Mentre ci sforziamo di mantenere unita la categoria e tutti i lavoratori di Alitalia, si acuiscono però i contrasti interno alla categoria, derivanti dalla creazione di Alitalia Team e dal piano aziendale. Assistenti di volo Alitalia contro coloro che avevano scelto di andare in Alitalia Team, diventando Responsabili (i famigerati RUC), ex ATI e Alitalia, ex ATB (assistenti tecnici di bordo ATI) mal gestiti, ex Avianova, nuove qualifiche, lungo raggio e medio raggio: una babele di interessi spesso diversi perché diversa è la provenienza e soprattutto perché su queste divisioni gioca l’azienda per dividere la categoria, aiutata in ciò da organizzazioni sindacali che promettono tutto a tutti, ma allo stesso tempo difendono ognuna uno specifico segmento di lavoratori. Peggio di un qualsiasi sindacato autonomo corporativo e di mestiere,

La difficoltà, tutta nostra, di voler rappresentare l’intera categoria a prescindere dall’azienda di provenienza, dall’anzianità e dalla qualifica, si scontra contro un sempre maggiore malumore che sfocia spesso in aperto contrasto all’interno di queste diverse porzioni di categoria.

Anche per questo ad inizio anno avviamo anche una grande raccolta di firme, “Per una categoria unita e solidale”, su alcuni punti che riteniamo fondamentali in questa fase: blocco della cessione di attività da Alitalia ad Alitalia Team e definizione di una missione certa e circoscritta della nuova compagnia; Contratto nazionale di Gruppo tra Alitalia e Alitalia Team; Contratto nazionale di tutti gli assistenti di volo operanti in Italia; costruzione di una rappresentanza sindacale unitaria di base (RSU).

Nel frattempo, a seguito dell’accordo che ha portato le altre organizzazioni sindacali a condividere il piano industriale di Cempella e ad accettare la “pace sociale”, entrano a far parte del Consiglio di Amministrazione Alitalia il presidente ANPAC e due esponenti nazionali CISL e CGIL. Il numero totale dei consiglieri da 13 sale a 17. Una scelta assolutamente censurata e condannata dal Sulta.

Il 17 gennaio si indice lo sciopero di 24 ore per il 29 gennaio. Qualche giorno prima interviene però il ministro dei trasporti Burlando che dopo aver preso atto di una lettera dell’Alitalia che chiedeva un intervento istituzionale perché riconosceva “… gli eventi devastanti...” che avrebbe avuto lo sciopero e a sua volta aver dichiarato pubblicamente che lo sciopero avrebbe avuto “… prevedibili irreparabili conseguenze per i collegamenti…”, convoca il Sulta al ministero per il 30 gennaio.

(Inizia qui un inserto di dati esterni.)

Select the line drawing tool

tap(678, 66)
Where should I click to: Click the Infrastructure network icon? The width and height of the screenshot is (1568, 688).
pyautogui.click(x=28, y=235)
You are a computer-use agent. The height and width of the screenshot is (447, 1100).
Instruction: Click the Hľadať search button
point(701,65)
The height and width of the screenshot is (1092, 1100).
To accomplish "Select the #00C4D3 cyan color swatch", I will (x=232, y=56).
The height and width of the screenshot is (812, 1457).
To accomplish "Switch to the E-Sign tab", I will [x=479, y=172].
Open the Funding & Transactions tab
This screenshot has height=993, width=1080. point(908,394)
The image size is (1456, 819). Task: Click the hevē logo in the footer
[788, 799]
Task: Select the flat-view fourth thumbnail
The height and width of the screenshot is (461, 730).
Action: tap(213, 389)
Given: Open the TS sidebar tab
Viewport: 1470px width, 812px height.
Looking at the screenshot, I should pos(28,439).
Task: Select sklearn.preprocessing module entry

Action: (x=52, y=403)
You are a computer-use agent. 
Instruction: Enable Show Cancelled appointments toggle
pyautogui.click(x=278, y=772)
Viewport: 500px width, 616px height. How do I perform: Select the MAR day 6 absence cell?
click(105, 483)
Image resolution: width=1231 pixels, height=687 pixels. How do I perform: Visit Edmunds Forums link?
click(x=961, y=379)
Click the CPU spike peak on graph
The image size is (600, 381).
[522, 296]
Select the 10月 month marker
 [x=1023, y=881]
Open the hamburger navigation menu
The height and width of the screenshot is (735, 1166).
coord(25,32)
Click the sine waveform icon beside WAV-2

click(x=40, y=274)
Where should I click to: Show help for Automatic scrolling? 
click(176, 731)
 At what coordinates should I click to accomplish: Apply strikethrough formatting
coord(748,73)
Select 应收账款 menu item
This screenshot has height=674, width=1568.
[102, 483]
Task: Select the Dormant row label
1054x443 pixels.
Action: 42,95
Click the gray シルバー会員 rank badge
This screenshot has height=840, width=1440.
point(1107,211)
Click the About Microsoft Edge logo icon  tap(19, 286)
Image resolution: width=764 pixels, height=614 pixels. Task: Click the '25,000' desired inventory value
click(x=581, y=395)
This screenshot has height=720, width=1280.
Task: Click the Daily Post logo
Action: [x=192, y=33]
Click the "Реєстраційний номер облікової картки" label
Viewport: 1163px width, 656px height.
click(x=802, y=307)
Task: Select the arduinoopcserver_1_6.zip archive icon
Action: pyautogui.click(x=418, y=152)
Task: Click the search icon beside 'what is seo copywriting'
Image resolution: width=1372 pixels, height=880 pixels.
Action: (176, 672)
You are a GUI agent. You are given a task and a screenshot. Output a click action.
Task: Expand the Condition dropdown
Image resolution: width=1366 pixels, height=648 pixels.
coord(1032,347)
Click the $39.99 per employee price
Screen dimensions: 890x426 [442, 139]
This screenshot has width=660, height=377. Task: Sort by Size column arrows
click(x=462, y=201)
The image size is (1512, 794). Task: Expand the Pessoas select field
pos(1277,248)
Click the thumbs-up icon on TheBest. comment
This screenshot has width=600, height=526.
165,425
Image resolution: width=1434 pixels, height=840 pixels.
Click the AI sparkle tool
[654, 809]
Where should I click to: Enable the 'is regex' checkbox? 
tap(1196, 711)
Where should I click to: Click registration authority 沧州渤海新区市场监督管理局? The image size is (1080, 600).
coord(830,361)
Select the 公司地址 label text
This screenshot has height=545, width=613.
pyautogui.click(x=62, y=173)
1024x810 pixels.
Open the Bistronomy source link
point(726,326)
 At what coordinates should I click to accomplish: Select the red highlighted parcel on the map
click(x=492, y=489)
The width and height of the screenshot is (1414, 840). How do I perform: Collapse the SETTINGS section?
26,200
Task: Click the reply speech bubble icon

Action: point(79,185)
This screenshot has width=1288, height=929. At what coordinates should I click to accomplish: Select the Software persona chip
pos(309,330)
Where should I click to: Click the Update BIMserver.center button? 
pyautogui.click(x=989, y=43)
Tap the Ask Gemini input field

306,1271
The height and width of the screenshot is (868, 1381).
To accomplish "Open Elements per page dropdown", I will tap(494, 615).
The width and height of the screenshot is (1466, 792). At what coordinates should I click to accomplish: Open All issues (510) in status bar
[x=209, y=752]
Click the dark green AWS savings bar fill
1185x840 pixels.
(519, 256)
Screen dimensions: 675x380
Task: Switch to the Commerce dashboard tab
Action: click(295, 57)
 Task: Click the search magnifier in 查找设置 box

Noi sospendiamo lo sciopero e continuiamo la pressione sulle istituzioni ma i risultati non arrivano, inizia a calare l’attività di volo (e conseguentemente il salario) degli assistenti di volo Alitalia mentre aumentano a dismisura le ore di volo (mal pagate) dei nuovi assunti in Team.

L’azienda scrive candidamente su una propria rivista (Arrivederci) “ … fino a raggiungere l’ambizioso obiettivo in programma: ridisegnare ex novo in Alitalia Team il volto della compagnia di bandiera … Allora tutta l’attività operativa di Alitalia sarà assorbita dalla nuova arrivata …). Cadono alibi e rassicurazioni e la realtà appare ormai chiara a tutti. Così a fine febbraio si decide di rimettere in piedi lo sciopero, questa volta di 48 ore, preceduto questa volta da un referendum rivolto a tutti gli assistenti di volo. Un SI o un NO che vuol dire coscienza o meno della possibilità di riuscita di una reazione adeguata al progetto di smantellamento di Alitalia e di trasformazione in una grande low cost.

A peggiorare la situazione ci si mette anche una riforma del Fondo Volo (la pensione obbligatoria, in pratica l’INPS del personale navigante) che impedisce la realizzazione di tutti i 1.300 prepensionamenti previsti, con un aggravio dei costi che l’azienda vuol far ricadere nuovamente su chi rimane in attività e tenta di colmare con una accelerazione del passaggio di attività di volo ad Alitalia Team, meno costosa quasi esclusivamente per il più basso costo e la maggiore flessibilità e produttività degli assistenti di volo.

Intanto l’Alitalia, per non farsi mancare la solita sparata senza senso, il 7 marzo toglie i diritti sindacali al personale di terra di Alitalia e dell’Atitech di Napoli. Durerà poco, anche perché la reazione di tutto il Sulta è immediata.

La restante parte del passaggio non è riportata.